Disabling IP Address Blocking for the Wallarm Scanner¶
Note that if you use the blocking mode of the filter node (the wallarm_mode
directive) by default when detecting malicious requests, you must explicitly specify for the Wallarm scanner a list of IP addresses from which requests should not be blocked.
Suppose the following blocking settings are set in the NGINX configuration file:
geo $wallarm_mode_real {
default block; # Default blocking mode enabled
1.1.1.1/24 monitoring; # Monitoring mode (cancels blocking)
2.2.2.2 off; # Blocking mode for the address disabled
...
}
...
wallarm_mode $wallarm_mode_real;
...
The off
directive is used keep each IP address reserved for the Wallarm scanner from being blocked.

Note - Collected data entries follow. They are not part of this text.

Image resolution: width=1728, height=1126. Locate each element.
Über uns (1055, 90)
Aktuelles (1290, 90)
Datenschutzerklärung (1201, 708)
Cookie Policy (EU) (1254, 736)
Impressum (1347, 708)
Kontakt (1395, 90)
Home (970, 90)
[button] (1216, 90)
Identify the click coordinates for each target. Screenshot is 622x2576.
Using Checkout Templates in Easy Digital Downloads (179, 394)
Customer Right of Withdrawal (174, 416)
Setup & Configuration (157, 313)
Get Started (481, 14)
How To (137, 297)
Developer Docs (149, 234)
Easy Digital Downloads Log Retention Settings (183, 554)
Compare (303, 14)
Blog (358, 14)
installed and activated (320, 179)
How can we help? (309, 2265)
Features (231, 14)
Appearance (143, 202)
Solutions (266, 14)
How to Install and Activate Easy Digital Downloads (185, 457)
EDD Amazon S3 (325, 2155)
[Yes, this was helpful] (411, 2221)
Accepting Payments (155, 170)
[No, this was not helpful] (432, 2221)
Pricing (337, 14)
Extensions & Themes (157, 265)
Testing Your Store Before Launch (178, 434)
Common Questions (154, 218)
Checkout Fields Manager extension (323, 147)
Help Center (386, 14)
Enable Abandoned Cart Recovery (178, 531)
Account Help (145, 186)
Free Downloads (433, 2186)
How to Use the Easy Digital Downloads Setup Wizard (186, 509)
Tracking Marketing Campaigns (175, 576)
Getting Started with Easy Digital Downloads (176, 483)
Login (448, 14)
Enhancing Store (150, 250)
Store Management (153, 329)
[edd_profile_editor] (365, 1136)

The Wallarm Scanner IP Addresses
Lists of the IP addresses for the scanner:
To avoid overloading the NGINX configuration file, you can make a list of the IP addresses for the scanner in a separate file and then add its contents to the configuration file using the include
directive.
For example, create the /etc/nginx/scanner-ip-list
file:
# The list of the Wallarm scanner IP addresses
3.3.3.3 off;
4.4.4.4 off;
5.5.5.5 off;
...
# Add all the required IP addresses here
Now use the include
directive to include this list in the required block of the configuration file:
geo $wallarm_mode_real {
default block;
1.1.1.1/24 monitoring;
2.2.2.2 off;
include /etc/nginx/scanner-ip-list;
}
...
wallarm_mode $wallarm_mode_real;
Using Additional Traffic Filtering Facilities
Note that if you use additional facilities (software or hardware) to automatically filter and block traffic, it is also recommended that you configure an allowlist with the IP addresses for the Wallarm scanner.